The effort would expand on a pilot initiative that has offered food scrap collection to 1,000 single-family homes in Staten Island, and its goal is to expand organic collection to 100,000 households by June 2014.

If the program is a success, the sanitation department will be asked to outline plans to implement a citywide residential composting program, a prospect Bloomberg would like to see come to fruition and serve as a lasting legacy of his office. The mayor's term ends at the end of this year.

Some recent reports have also indicated Bloomberg may soon propose legislation that would mandate food composting by hospitals and other major institutions in the city.

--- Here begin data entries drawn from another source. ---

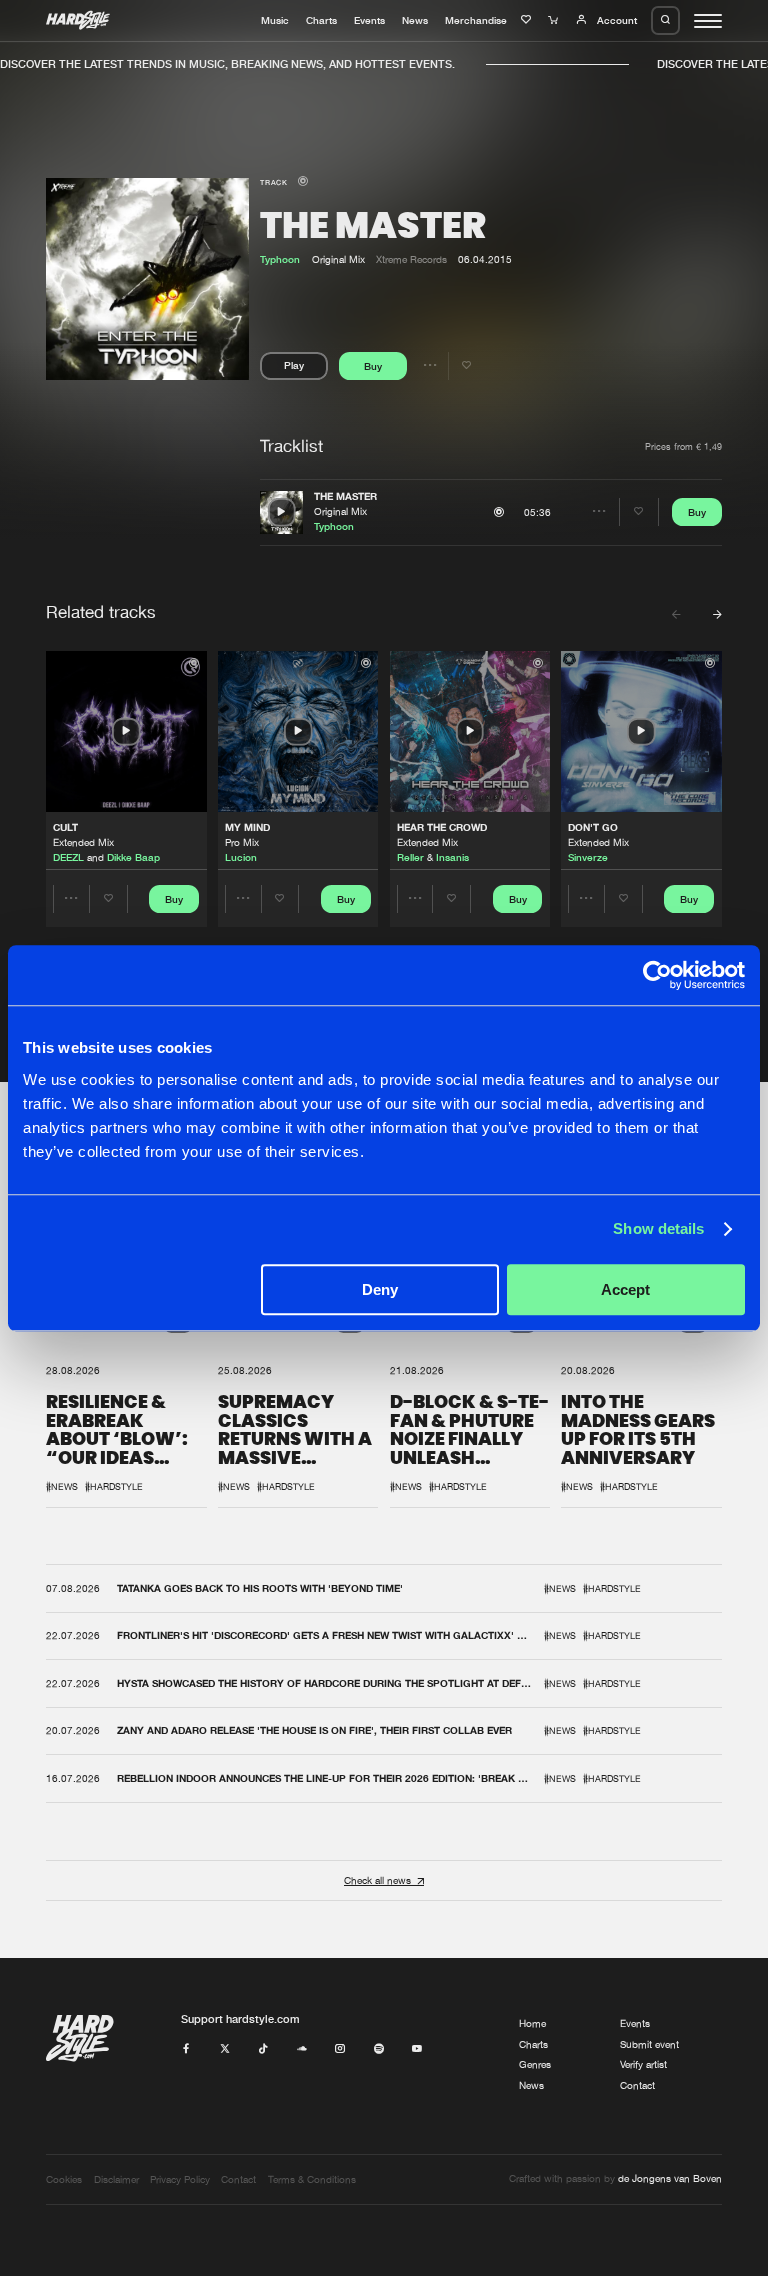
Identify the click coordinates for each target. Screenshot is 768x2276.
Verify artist (643, 2064)
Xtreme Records (411, 259)
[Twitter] (225, 2049)
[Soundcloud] (302, 2049)
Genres (535, 2064)
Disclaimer (116, 2179)
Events (369, 20)
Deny (380, 1289)
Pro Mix (242, 842)
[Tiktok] (263, 2049)
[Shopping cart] (555, 20)
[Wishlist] (528, 20)
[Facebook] (186, 2049)
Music (275, 20)
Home (532, 2023)
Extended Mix (83, 842)
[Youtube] (417, 2049)
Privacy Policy (180, 2179)
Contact (637, 2085)
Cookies (64, 2179)
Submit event (649, 2044)
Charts (321, 20)
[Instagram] (340, 2049)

In June, Bloomberg unveiled a sweeping set of initiatives aimed at transforming the city's waste collection services. Headlined by a "Recycle Everything" ad campaign, the initiatives targeted improvements within existing recycling services and the expansion of new programs, including composting.

Historically, New York City recycling rates have lagged in comparison to those of other major U.S. cities. Just 15 percent of the city's overall waste stream is diverted while San Francisco and Seattle have reached recycling rates of 77 and 50 percent, respectively.